International career
- 1997–1999: Germany U-21 / 8 / (2)
- 2003: Germany Team 2006 / 1 / (0)

= Sascha Rösler =

German footballer

Sascha Rösler (born 28 October 1977) is a German retired footballer who played as a midfielder.

==Career==
===Youth===
Born in Tettnang, Rösler first played football in 1982 for TSV Meckenbeuren. Via VfB Friedrichshafen, for which he played from 1990, he moved on to SSV Ulm 1846 in 1992.

===SSV Ulm===
In 1996, he was promoted to SSV Ulm's first team in the German Regionalliga Süd. Between 1996 and 1998, Rösler played 54 games and scored 13 goals. In 1998, the club was promoted to the second German League (2. Bundesliga). He scored three goals in 27 games and the club was promoted to the Bundesliga at the end of the season. In the first league season 1999–2000, Rösler played 26 times, he only played two entire 90-minute games and did not score a goal. Ulm was relegated that year. In the following season, Rösler played 29 times scoring eight goals in total. Ulm was relegated once more at the end of the season. In his three years as professional player with SSV Ulm, he also played five games in the DFB-Pokal, scoring one goal.

===1860 München und Rot-Weiß Oberhausen===
In 2001, Rösler joined the Bundesliga club TSV 1860 München. He played for them once in the UI-Cup and had no further appearance in the following months. In November 2001, he was loaned second league club Rot-Weiß Oberhausen where he played 21 games and scored five goals.

===Greuther Fürth===
For the 2002–03 season, he moved to 2. Bundesliga club SpVgg Greuther Fürth. In his first season with Fürth, Rösler scored 13 goals in 32 games.

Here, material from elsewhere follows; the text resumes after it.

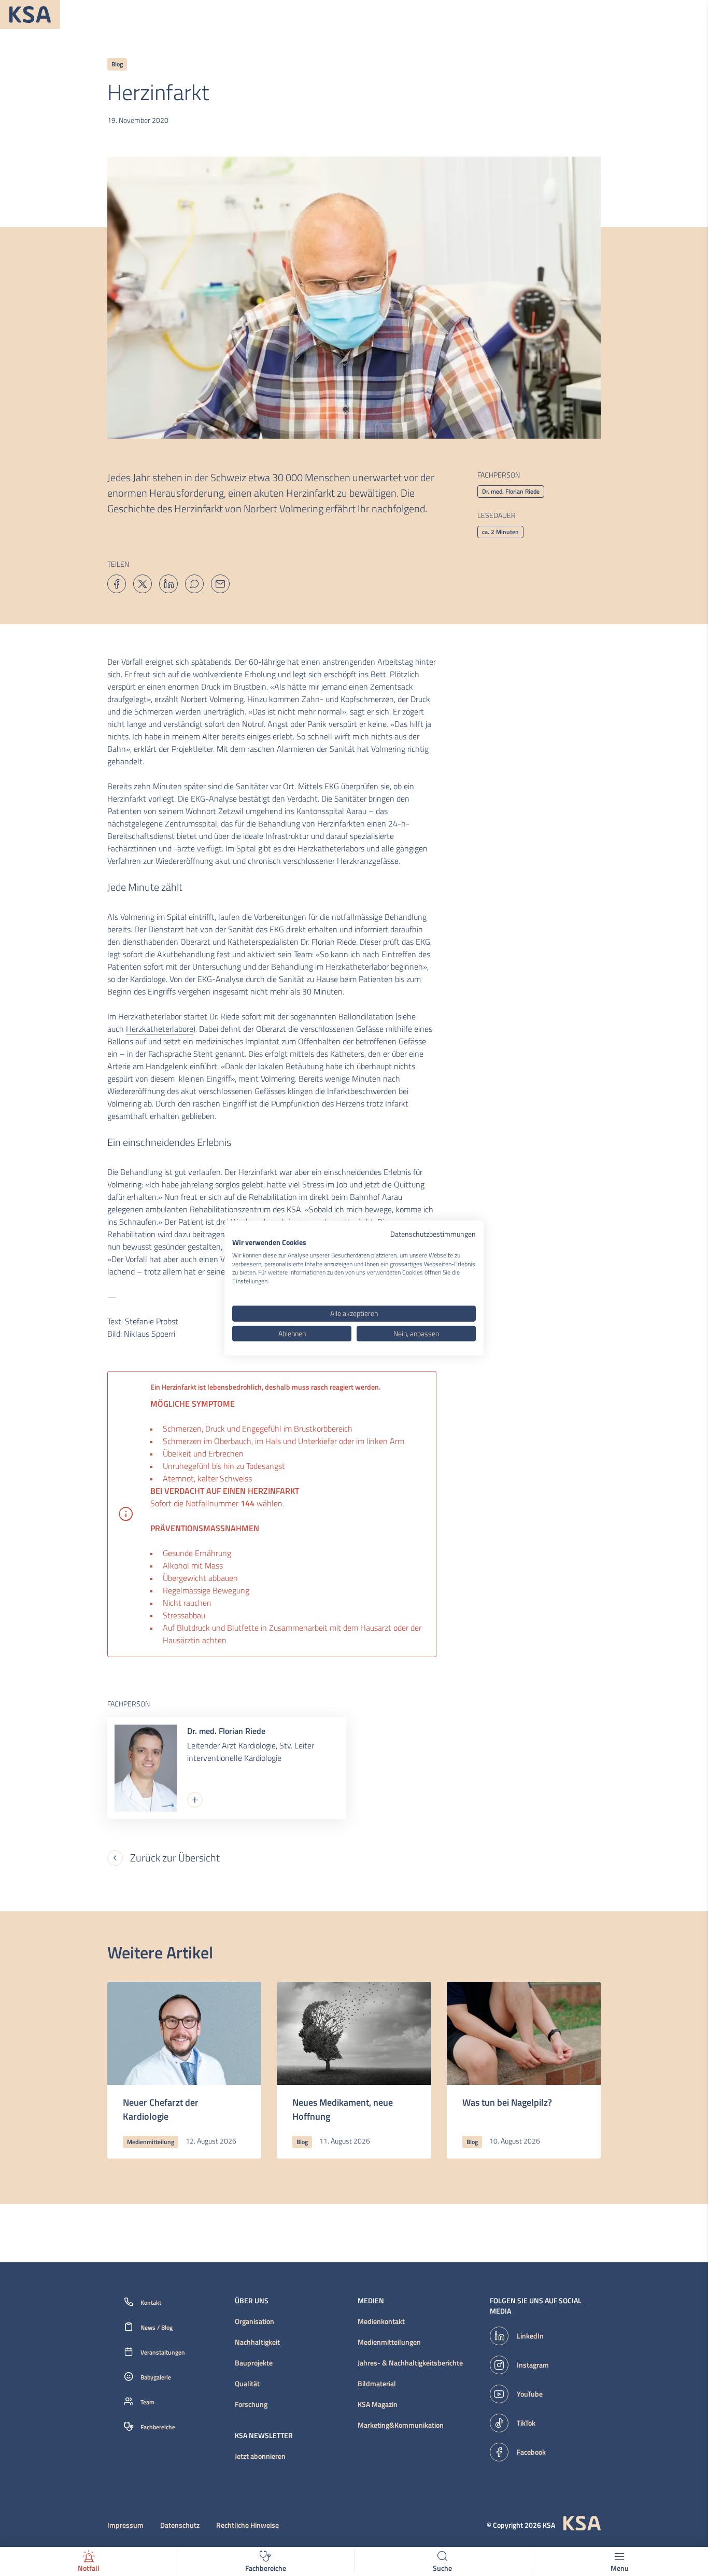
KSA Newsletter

===Borussia Mönchengladbach===
On 4 November 2008, he was suspended and called up for the second team of Borussia Mönchengladbach. He was released by the club in December 2008.

===TSV 1860 München===
On 8 January 2009, he moved to TSV 1860 München.

===Fortuna Düsseldorf===
After the end of his contract in Munich on 30 June 2010, he signed up with Fortuna Düsseldorf in October 2010. Rösler helped the Fortuna to get back to the Bundesliga and announced he was planning to retire after spending two seasons in Düsseldorf.

===Alemannia Aachen===
On 30 May 2012, it was announced that Rösler would return to 3. Liga side Alemannia Aachen for the 2012–13 season. He retired at the end of the season after Alemannia was relegated.